|Brig. Gen. Henry Hopkins Sibley|
(Library of Congress)
The Richmond Daily Dispatch
June 17, 1862
Sibley's campaign in New Mexico.
Richmond, June 13, 1862.
To the Editors of the Dispatch:
It having been said in a city paper that "not one single Southern soldier has yet set his foot on the soil of a Northern State," allow me to point out wherein the writer is mistaken. Not only one Southern foot, but a whole army have pressed Northern soil. In the month of November inst, Gen. Henry H. Sibley, with a small army of Texas, left San Antonio to conquer the United States Territory of New Mexico.
He had no newspapers to tell the people that his march was the most successful one of modern times--thirteen hundred miles over or comparative desert, often making fifty miles without water, his men living for fifteen days on beefs his defeating in two pitched battles three times his own number of the best troops in the United States army, (almost twice his number being old United States Regulars;) of his having marched three hundred miles into the enemy's country, planting the Confederate flag over the capital of the enemy's conquered territory.
I saw that flag raised. It was made of a captured United States flag; it was raised upon a Federal flag-staff; a salute was fired by batteries of captured United States guns, and "Dixie" played by a captured United States band!Gen. Henry Sibley is on the Stonewall Jackson style. When he entered the Territory of New Mexico, although in the 35th parallel, and winter just coming in. He destroyed every tent in his army. His officers carry no trunks or mess chests.
They sleep where night finds them; whip the enemy wherever he shows himself, and have never seen a shovel or pick since they opened the campaign.--Sibley graduated at West Point in 1836, distinguished himself in the Mexican War, for which he was twice brevetted, and at the time of the present revolution was one of the first to resign and come to the relief of his native South.

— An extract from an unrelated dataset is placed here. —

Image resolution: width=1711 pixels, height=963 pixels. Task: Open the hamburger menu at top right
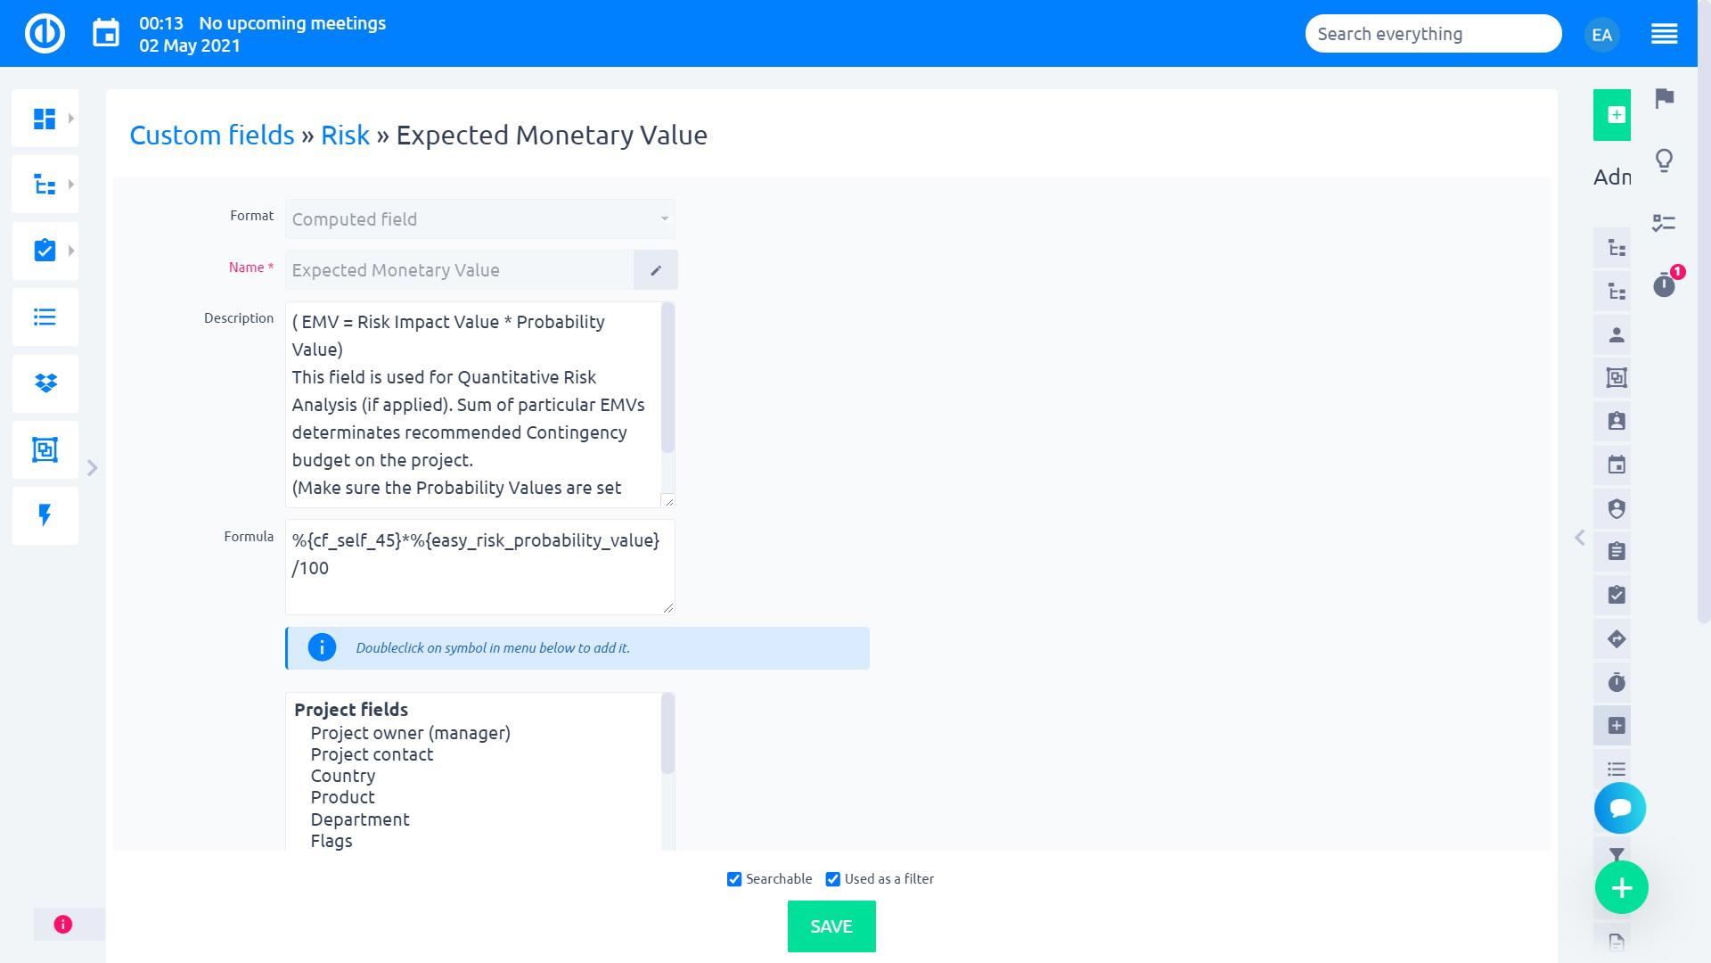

He was Major of the Second Dragoons. He is a Creole, having been born in Louisiana, and if he has a chance, he will show the enemy west of the Mississippi, that there is a "Stonewall" on both sides of the river. His standing order to his officers is to "attack the enemy at all times, " always on the offensive and never on the defensive, although the enemy have invariably brought three and four times his number against him.
When a Federal battery annoys Sibley, he has it taken in this way. He has silenced all the artillery the enemy had in that country.--His is the only army of invasion the Confederate States has yet sent out. If he was well reinforced, he would dip the Confederate flag into the Pacific at San Francisco before another year.